Pero sobre todo nos interesa destacar el equilibrio de las sombras, la elecctión del plano/contraplano (ahora sí, excelente), cómo acorta o acerca el plano hacia las dos mujeres para crear tensión dramática... son algunas de las cosas que hacen a Hernandez un maestro del noveno arte.

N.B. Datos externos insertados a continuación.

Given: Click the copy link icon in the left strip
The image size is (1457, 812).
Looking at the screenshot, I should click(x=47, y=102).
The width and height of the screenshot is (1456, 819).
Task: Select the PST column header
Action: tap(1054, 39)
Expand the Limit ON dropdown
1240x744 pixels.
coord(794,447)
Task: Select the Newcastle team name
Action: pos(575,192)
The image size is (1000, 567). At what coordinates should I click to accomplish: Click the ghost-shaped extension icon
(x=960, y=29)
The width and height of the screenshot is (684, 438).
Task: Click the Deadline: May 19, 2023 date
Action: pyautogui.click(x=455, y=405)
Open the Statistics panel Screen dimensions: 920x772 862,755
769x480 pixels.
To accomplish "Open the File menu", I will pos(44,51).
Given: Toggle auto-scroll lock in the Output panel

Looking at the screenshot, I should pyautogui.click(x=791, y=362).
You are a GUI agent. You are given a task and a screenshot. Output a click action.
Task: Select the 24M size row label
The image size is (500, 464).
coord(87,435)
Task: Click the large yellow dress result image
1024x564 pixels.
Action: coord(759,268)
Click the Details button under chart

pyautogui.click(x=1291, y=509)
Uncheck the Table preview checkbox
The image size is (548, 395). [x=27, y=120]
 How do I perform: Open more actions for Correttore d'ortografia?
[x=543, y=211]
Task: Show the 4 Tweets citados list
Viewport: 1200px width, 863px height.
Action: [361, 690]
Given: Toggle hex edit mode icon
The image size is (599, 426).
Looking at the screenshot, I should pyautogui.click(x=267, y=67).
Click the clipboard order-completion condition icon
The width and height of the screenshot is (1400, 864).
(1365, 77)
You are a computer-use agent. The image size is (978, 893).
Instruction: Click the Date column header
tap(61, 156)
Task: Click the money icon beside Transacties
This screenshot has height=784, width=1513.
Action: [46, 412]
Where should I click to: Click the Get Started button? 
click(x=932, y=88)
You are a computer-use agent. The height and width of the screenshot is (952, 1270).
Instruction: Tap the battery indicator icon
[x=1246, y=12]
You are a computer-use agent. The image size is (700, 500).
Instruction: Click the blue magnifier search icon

Veamos ahora más ejemplos, más soluciones (vistosas, impactantes, ingeniosas) que algunos autores han encontrado para contar con sucesiones de viñertas:


Hergé, en Tintín en el Tíbet, logra con una panorámica sobre un horizonte de cumbres elevadas la sensación de vasto e inabarcable camino.



Si nos fijamos en los expedicionarios, sin embargo, la disposición de sus huellas en la nieve, en el grupo opta por encuadrarlos desde un ángulo distinto en cada viñeta. Así, variando el punto desde el que miramos a Tintín y compañía en cada dibujo, pero manteniendo la panorámica de las montañas entre viñetas, logra transmitirnos su mensaje: el camino es duro, un imposoble.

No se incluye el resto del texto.